How students should avoid the debt trap
"The easiest way to prevent yourself from falling into the debt-trap is by living within or below your means (that is, not overspending). In addition, it is necessary to do research before getting credit cards (or signing any contract to take on loan/ debt) so that you really understand how it works. As a student, you must learn to treat your credit card with respect.-Investment Conversations
Build a budget and stick to it
"There are many free apps available to help you track expenses, but I always prefer using my own spreadsheets. That enables me to have the most control over what I’m doing. I understand that being able to access your spreadsheet on your phone makes tracking significantly easier, which is why I prefer Google Sheets over Excel. You can download the Google Sheets app and pull up your expense tracker wherever you are to input a transaction or monitor your spending. By combining the expense tracker as separate tabs within the same spreadsheet as the bill tracker, you can have all your finances in one easy-to-access location." -The Budget Boy
Create an automatic savings account for travel.
"Here's how this automated system specifically works for you and your travel fund. Once it's set up, it goes like this:

-Your checking account receives income.

-The next day, your checking account automatically transfers money to a separate (different bank) savings account—aka your travel fund.

-Transfers repeat every month.

-You end up with a big, fat travel fund to see the world." -Take Your Success

Know your interest rates and then lower them
Know Your Interest Rates
If you have anything that you are making payments on every month, you need to know how much interest you're paying. Make sure you know these numbers, too. Ideally, you'll want to pay debts down that have a higher interest rate first. However, there is another school of thought out there that suggests paying the bill with the lowest balance first. I'd say either way is fine as long as you're making progress and as long as the higher interest rate stuff isn't astronomical.

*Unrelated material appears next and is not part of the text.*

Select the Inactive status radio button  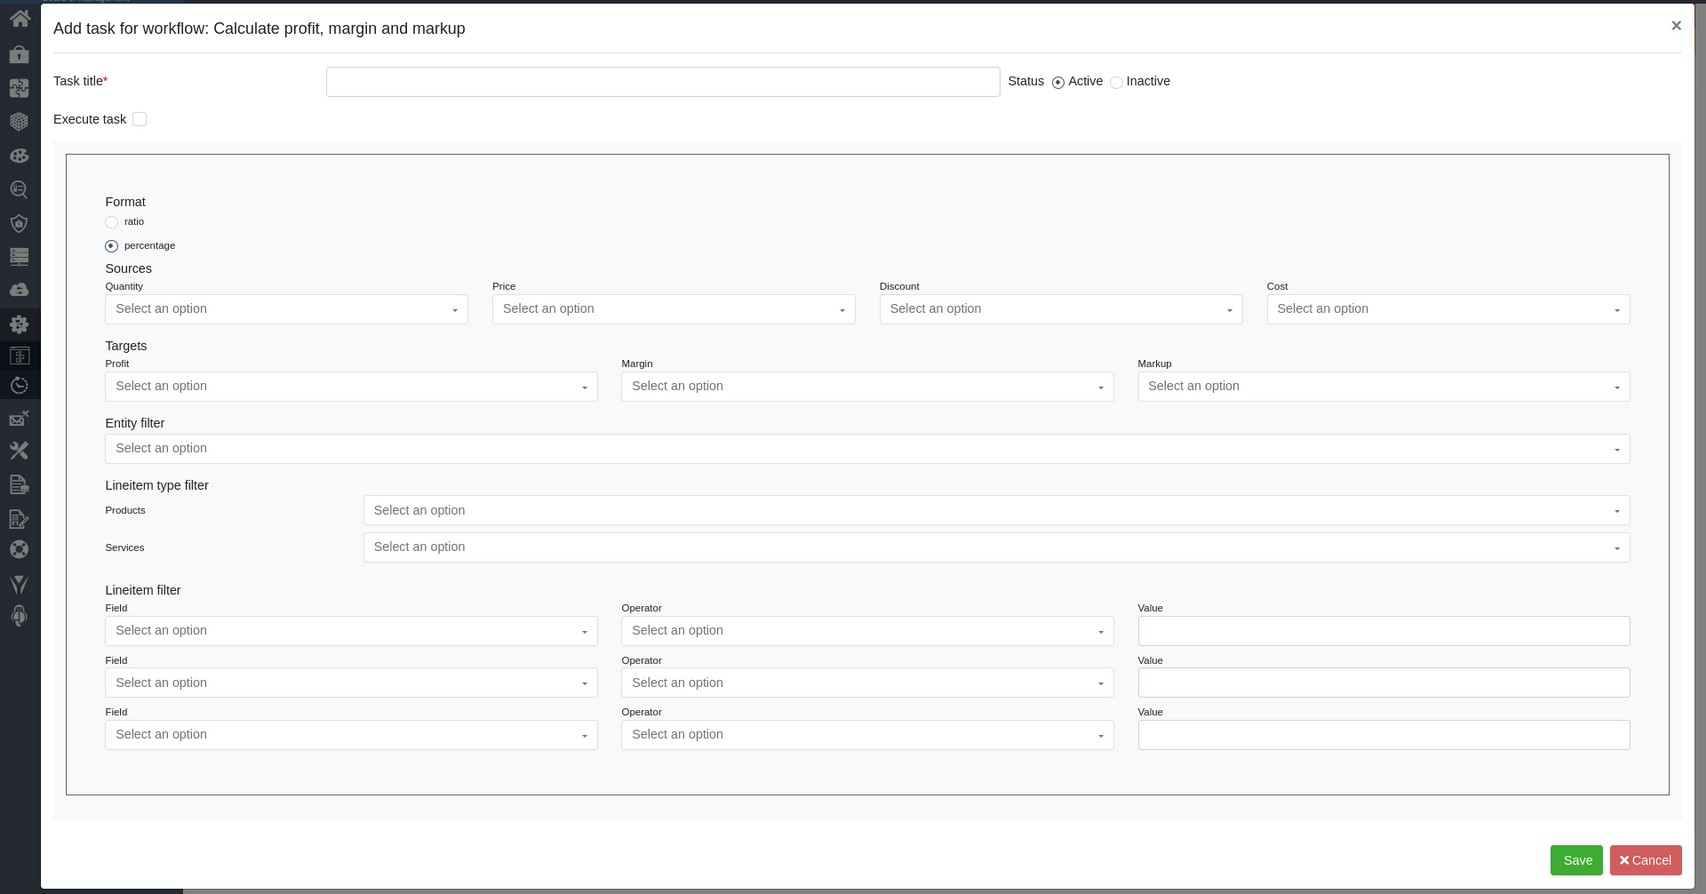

Action: Look at your statements or call the companies to get your current interest rates on all monthly obligations.

Negotiate Lower Interest Rates
If, by chance, you ARE paying astronomical interest rates on any of your liabilities, call and try to negotiate a lower rate. Oftentimes, if you've demonstrated a history of paying on time, the company will work with you to reduce your rate. The only trick is, you have to ask.

Action: Know your numbers and call the companies to negotiate if you're paying high interest rates.